Workflow, Quality, and Management Incentives

  • Concern that management treats AI as a pure speed multiplier, pressuring reviewers to rubber‑stamp growing volumes of opaque code.
  • Fear that this accelerates existing “barely functional” quality norms and drives out engineers who care about design and polish.
  • Some liken LLM coding to earlier waves of sloppy abstraction (EJBs, ORMs, JS frameworks), but at far higher volume and speed.

Where LLMs Work Well (Today)

  • Refactoring under strong test coverage; bulk mechanical changes (API shifts, renames).
  • One‑off utilities, data munging scripts, sample code, and boilerplate.
  • Helping understand unfamiliar or legacy codebases by answering localized “what does this do?” questions—though hallucinated explanations are a risk.

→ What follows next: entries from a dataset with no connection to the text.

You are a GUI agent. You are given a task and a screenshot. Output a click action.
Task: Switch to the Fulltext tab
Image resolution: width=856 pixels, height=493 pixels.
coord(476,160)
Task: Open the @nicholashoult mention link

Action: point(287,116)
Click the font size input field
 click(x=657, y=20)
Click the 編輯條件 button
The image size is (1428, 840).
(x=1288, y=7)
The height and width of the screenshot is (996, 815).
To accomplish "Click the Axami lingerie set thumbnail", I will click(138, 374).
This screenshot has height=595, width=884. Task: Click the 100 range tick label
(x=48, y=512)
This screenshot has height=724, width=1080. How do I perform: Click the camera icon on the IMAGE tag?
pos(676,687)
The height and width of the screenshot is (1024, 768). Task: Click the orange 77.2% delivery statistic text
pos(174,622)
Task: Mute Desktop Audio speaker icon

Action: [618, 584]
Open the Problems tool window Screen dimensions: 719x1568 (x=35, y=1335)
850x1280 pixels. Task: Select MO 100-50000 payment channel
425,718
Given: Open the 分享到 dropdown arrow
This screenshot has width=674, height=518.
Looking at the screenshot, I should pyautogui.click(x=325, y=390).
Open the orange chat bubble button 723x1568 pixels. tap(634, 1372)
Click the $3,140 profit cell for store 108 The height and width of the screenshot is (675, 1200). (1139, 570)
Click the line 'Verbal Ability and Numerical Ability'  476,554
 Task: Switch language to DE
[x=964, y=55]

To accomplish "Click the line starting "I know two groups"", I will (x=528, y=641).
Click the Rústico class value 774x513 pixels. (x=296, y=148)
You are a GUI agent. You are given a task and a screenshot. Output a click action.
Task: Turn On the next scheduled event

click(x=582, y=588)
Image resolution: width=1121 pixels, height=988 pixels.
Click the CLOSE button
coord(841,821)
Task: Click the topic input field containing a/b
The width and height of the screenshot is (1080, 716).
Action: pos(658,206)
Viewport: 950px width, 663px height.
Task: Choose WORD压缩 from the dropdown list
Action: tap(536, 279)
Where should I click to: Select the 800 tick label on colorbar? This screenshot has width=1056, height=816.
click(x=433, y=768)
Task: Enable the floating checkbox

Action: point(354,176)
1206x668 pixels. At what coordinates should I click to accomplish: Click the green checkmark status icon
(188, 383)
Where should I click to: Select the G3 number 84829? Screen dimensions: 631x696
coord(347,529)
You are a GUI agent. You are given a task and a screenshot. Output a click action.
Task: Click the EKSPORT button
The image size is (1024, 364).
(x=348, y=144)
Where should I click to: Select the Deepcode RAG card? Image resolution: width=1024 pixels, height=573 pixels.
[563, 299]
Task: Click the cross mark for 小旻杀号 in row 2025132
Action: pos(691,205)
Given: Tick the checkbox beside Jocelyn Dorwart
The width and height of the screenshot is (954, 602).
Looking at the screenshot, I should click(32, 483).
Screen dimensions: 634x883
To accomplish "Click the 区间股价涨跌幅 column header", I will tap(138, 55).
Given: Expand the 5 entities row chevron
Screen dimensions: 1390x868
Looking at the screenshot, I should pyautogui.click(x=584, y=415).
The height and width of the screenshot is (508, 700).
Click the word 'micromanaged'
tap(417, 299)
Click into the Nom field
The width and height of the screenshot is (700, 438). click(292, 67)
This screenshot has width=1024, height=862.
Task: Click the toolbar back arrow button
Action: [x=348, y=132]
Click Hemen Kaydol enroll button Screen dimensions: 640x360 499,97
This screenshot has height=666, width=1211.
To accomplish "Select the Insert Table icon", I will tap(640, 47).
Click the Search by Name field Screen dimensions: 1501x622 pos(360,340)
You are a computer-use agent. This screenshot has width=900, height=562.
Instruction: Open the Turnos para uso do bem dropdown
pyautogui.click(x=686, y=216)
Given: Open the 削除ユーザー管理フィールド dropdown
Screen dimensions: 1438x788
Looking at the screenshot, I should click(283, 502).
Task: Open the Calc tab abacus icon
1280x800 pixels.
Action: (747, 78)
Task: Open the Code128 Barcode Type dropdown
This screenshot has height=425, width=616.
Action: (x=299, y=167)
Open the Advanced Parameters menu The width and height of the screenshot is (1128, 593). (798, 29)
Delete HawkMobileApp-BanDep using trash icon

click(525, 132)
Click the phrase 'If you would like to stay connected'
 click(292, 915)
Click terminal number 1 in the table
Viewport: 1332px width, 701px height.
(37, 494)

Future Trajectories and Disagreement

  • Optimists expect future models to handle both comprehension and maintenance of LLM‑generated spaghetti, making today’s debt moot.
  • Skeptics doubt core issues (hallucinations, lack of genuine understanding, ambiguous natural‑language “specs”) will vanish quickly, and worry about long‑term skill atrophy and write‑only codebases.